GIVEN PROBLEM:
Gather every line of the listing that contains the word "height", and copy each one in full.

^^^^

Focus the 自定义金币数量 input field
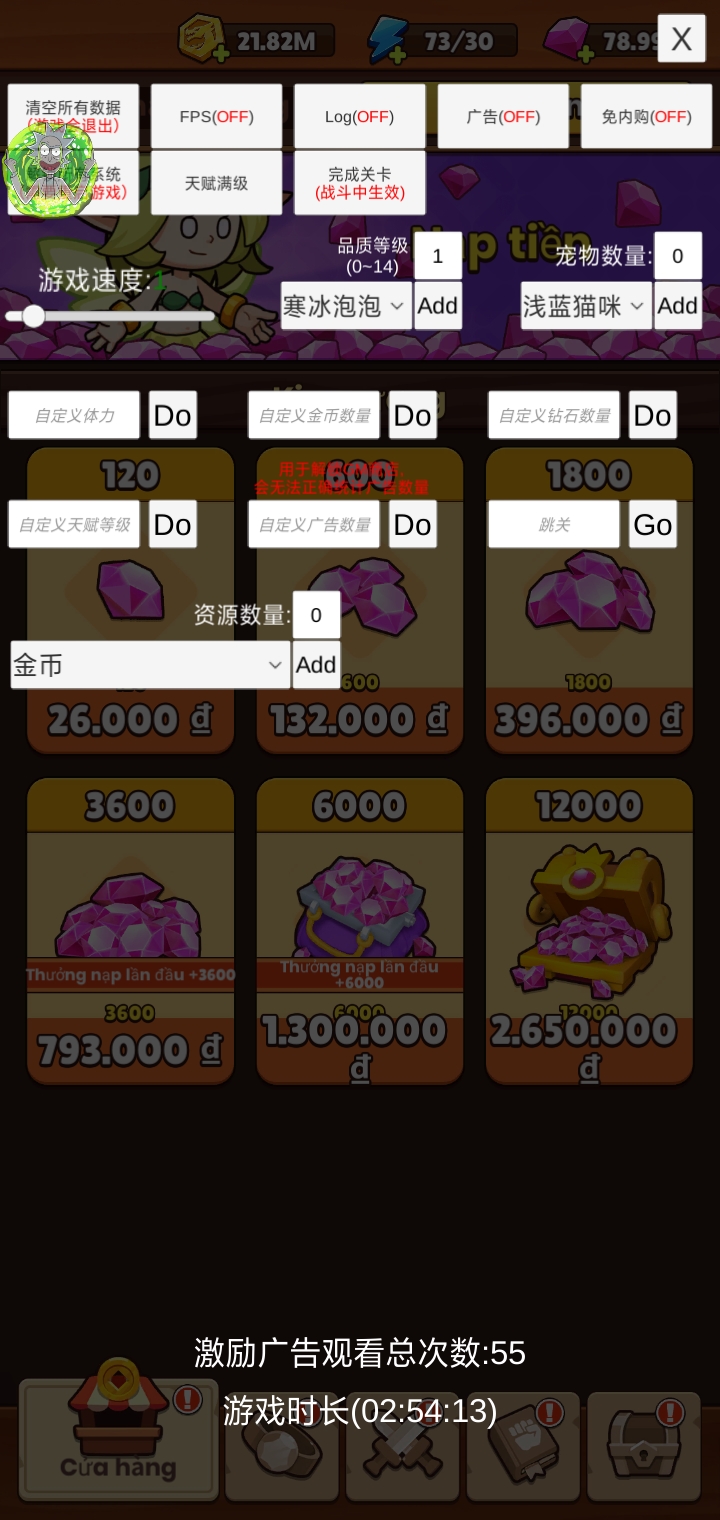(x=314, y=415)
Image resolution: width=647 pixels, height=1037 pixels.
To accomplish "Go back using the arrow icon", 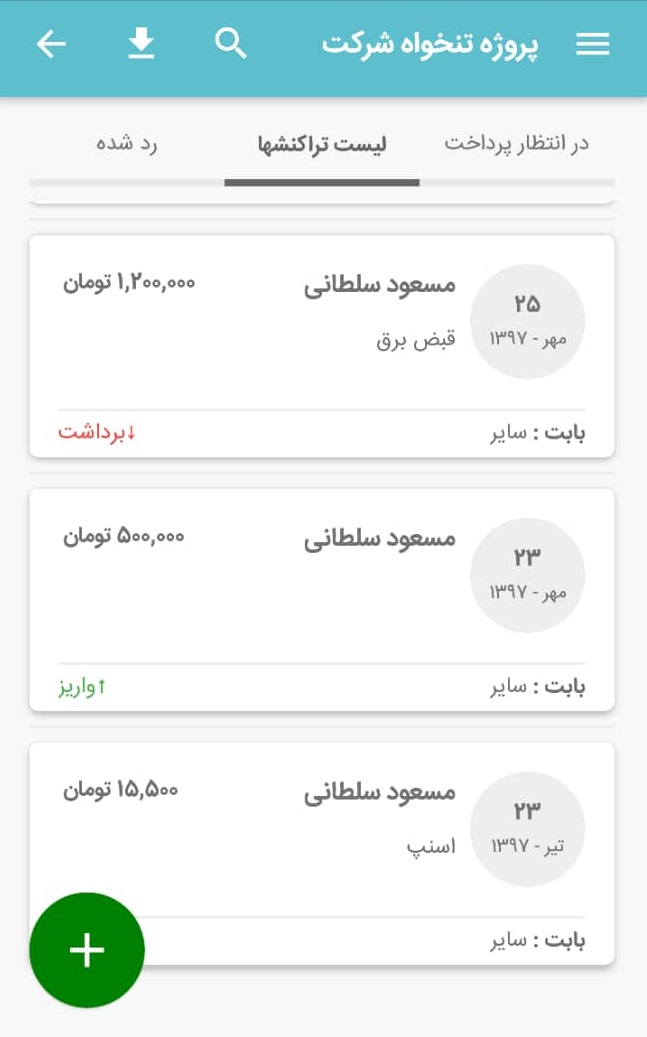I will tap(51, 44).
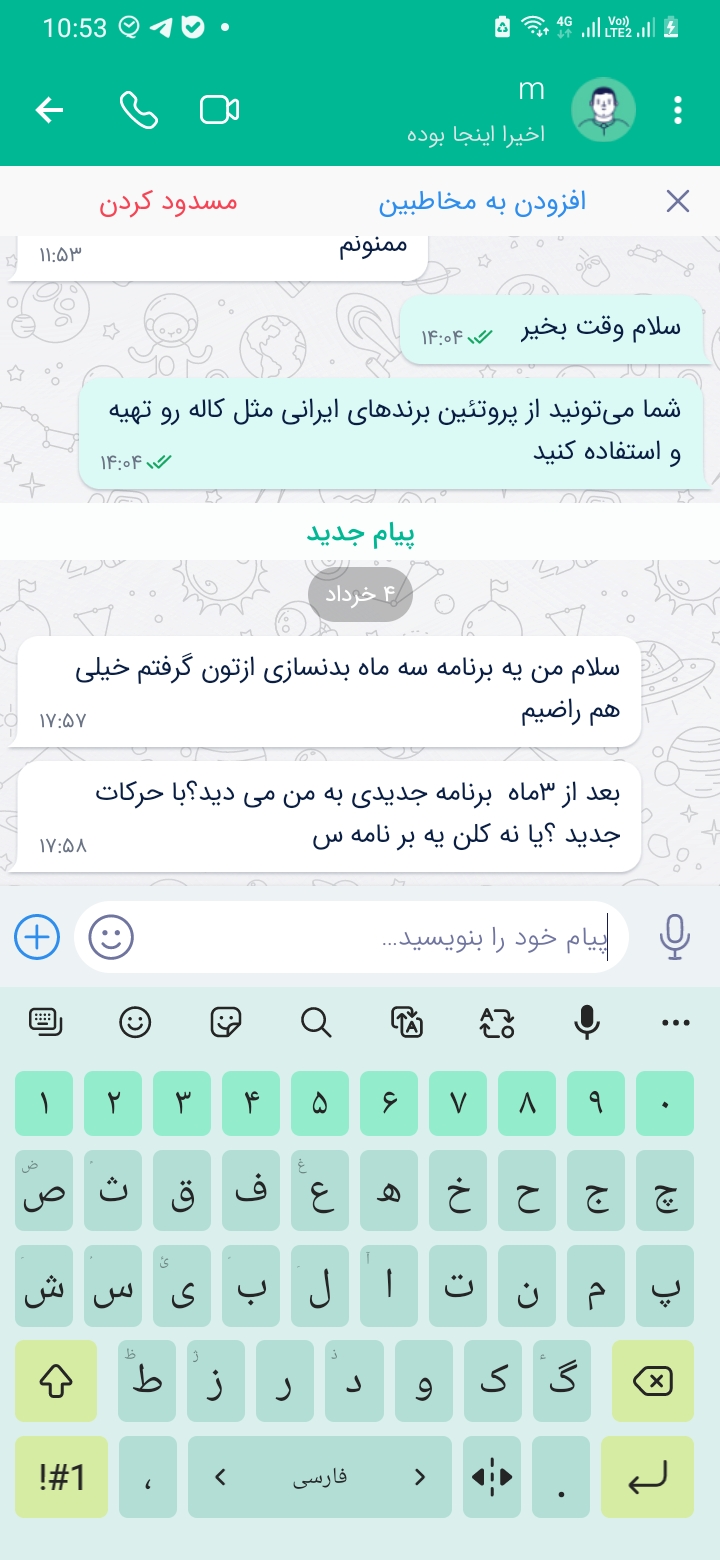Open attachments with the plus icon
Viewport: 720px width, 1560px height.
[37, 937]
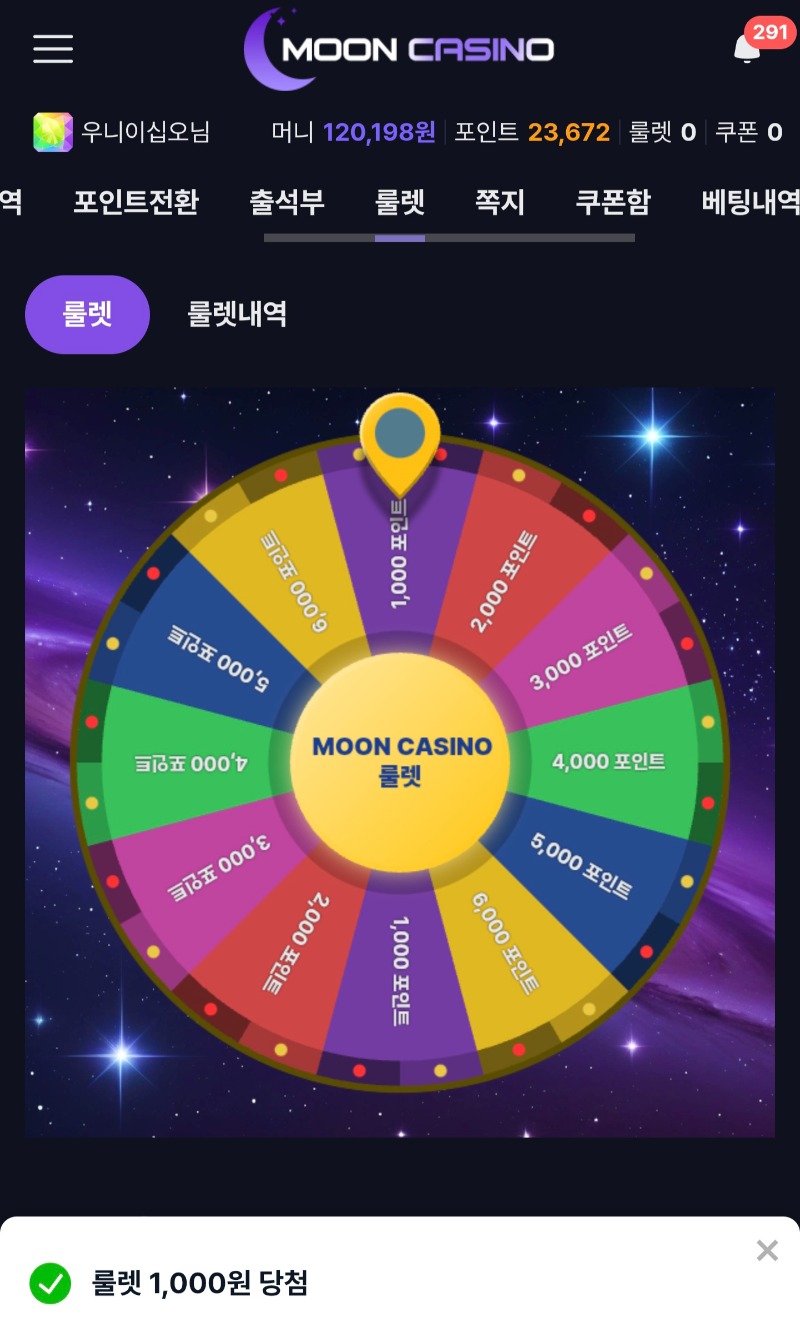The image size is (800, 1332).
Task: Go to the 쿠폰함 tab
Action: click(x=613, y=202)
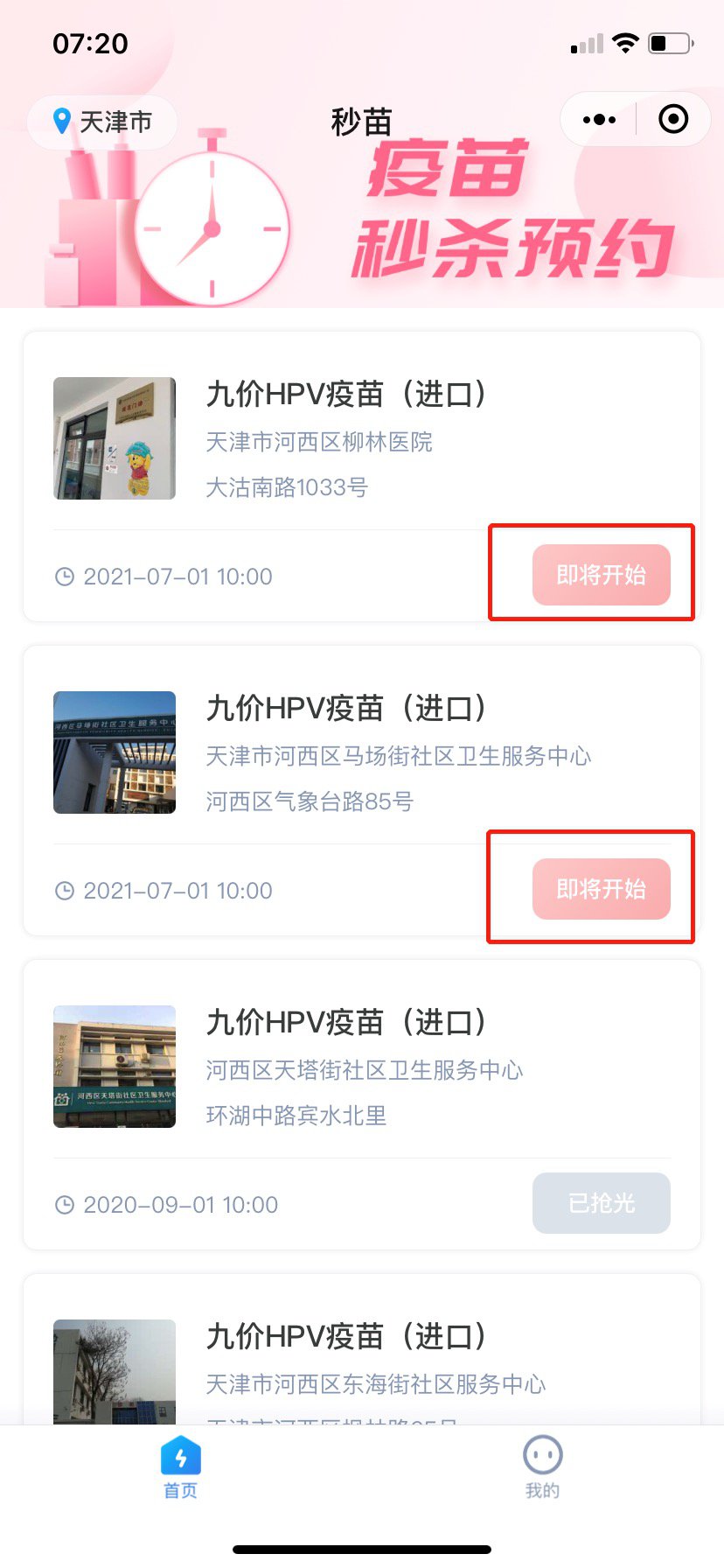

^^^^

REPLY:
Image resolution: width=647 pixels, height=1037 pixels.
Viewport: 720px width, 1560px height.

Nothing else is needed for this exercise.